One of many villains: Parasitic worms Credit: CNRI/Photo Researchers, Inc.

In the controlled confines of a laboratory, researchers can study the impact of a single pathogen on a single outcome. In the real world, things are messier; research subjects may be infected with a host of bacteria, viruses and parasites, all of which interact with the immune system and may also interact with each other. This fall, the European Commission will launch a massive project involving at least 12,000 human subjects in six countries to investigate whether helminths—parasitic worms that infect roughly 2 billion people worldwide—influence how the immune system responds to the 'big three'—HIV, malaria and tuberculosis.

Helminths, the cause of several of the so-called 'neglected infectious diseases' that afflict mainly poor countries, include intestinal parasites such as roundworms, whipworms and hookworms, as well as worms that cause river blindness and elephantiasis which is characterized by swollen limbs. Because the regions with the highest burden of HIV, malaria and tuberculosis are the same regions where worm infections occur, scientists estimate that tens of millions of individuals are co-infected. Investigations looking at the impact of worm co-infections began more than a decade ago. “There are enough preliminary data to suggest that worms really do have a substantial impact on many of these diseases,” says Judd Walson, a physician and global health expert at the University of Washington in Seattle who is not involved in the project. Previous studies, however, have been marred by small numbers and other methodological problems. So, many questions remain.

The new project—Infectious Diseases Europe Africa, or IDEA—will be the largest exploration of these questions to date, involving 20 universities, hospitals and other research organizations on both continents. It aims to understand how worm infections affect the host's immune system and whether those effects, in turn, influence susceptibility to new diseases, disease progression, disease severity and response to treatment. According to Giuseppe Pantaleo, a researcher at the University of Lausanne in Switzerland and IDEA's coordinator, the 10.5 million ($15.5 million), five-year project will be able to overcome many of the shortcomings that have plagued previous studies. (Two other projects receiving funding from the European Commission, dubbed EPIAF and TheSchistovac, will explore vaccine candidates against the parasitic diseases schistosomiasis and onchocerciasis, respectively.)

IDEA will use existing study subjects from cohorts in Gabon, Uganda, Tanzania, Nigeria, Italy and the UK. In addition to several observational studies, the researchers will conduct at least five clinical trials to look at the effects of antiworm medications on HIV, malaria and tuberculosis. Pantaleo, who also serves as executive director of the Swiss Vaccine Research Institute, says the studies should be well controlled and large enough to provide “clear answers.” The researchers also plan to collect vast quantities of immunological data and analyze it using sophisticated techniques.

Previous research has suggested that worm infections might inhibit the body's ability to respond to other infections by influencing the immune system. These parasitic hitchhikers tend to raise a strong 'T helper type 2' (TH2) immune response, which sparks production of antibodies. But the TH2 response also generates chemical signals that suppress the TH1 immune response, the response needed to control HIV, malaria and tuberculosis, Pantaleo says. But the process isn't completely understood. “We hope to fill some of the gaps in our immunological understanding of worm infections, on one hand, and co-infection, on the other hand,” says Ole Olesen, who manages the European Commission's portfolio of research projects on neglected infectious diseases, including IDEA.

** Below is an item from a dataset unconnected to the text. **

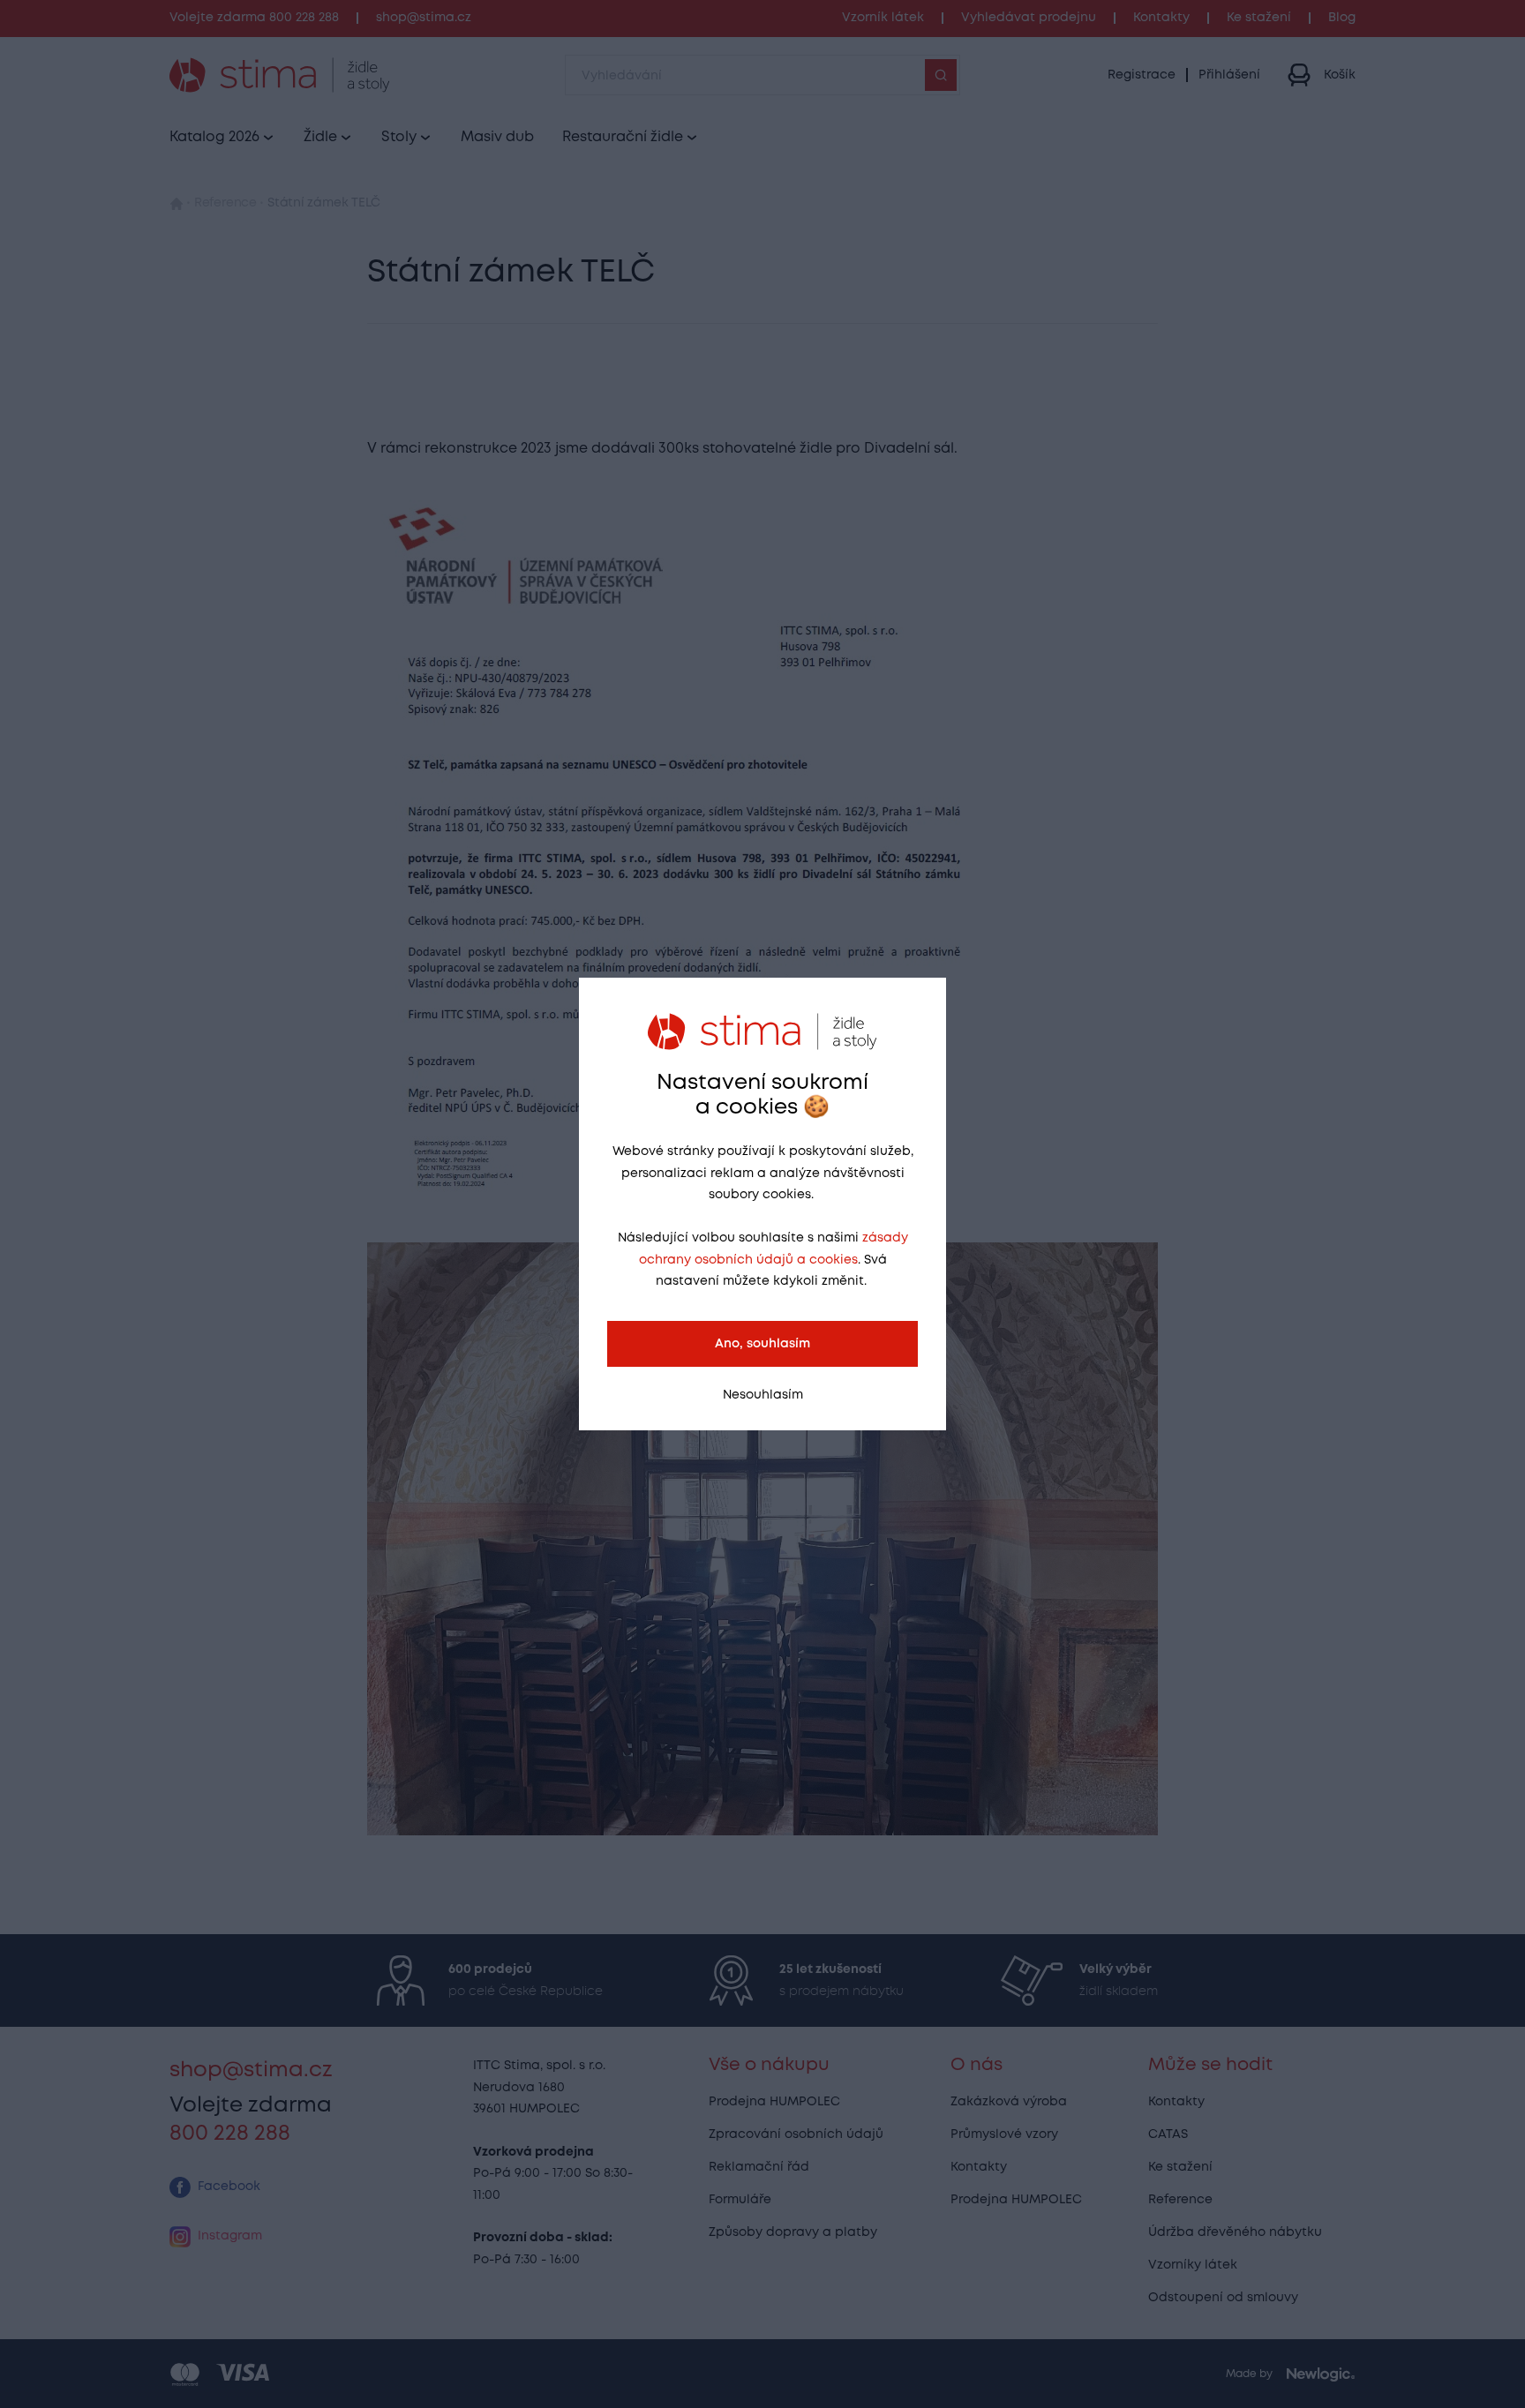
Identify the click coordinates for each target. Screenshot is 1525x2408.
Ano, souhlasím (762, 1344)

Immunological data will help researchers develop vaccines against worm diseases, but the findings will also have implications for health agencies on the ground. If deworming improves an individual's response to tuberculosis medication, for example, health officials might consider offering worm medications before they treat for tuberculosis. IDEA may also shed light on whether deworming makes individuals less susceptible to HIV, malaria or tuberculosis or improves their natural immune response. “I think this project will offer both the numbers and, hopefully, the quality study design to really address some of these issues,” Walson says.

Another set of clinical trials will examine the impact of worm infections on the body's ability to raise a response against experimental vaccines for HIV, malaria and tuberculosis. Previous studies have suggested that worms can blunt the vaccination response in the same way that they inhibit the body's ability to respond to a natural infection, by raising a strong TH2 response (Vaccine 24, 5211–5219; 2006).

Peter Hotez, a research professor at George Washington University in Washington, DC, points out that there are several ways that worms can interact with HIV, malaria or tuberculosis that don't involve immune regulation. For example, women infected with the Schistosoma worm can develop lesions in their vaginas, which may increase their risk of HIV infection. Worms can also cause severe anemia, which can overlap with malaria-related anemia. “What [the IDEA researchers] are proposing is important,” Hotez says. But he would like to see the project expanded to include other potential interactions.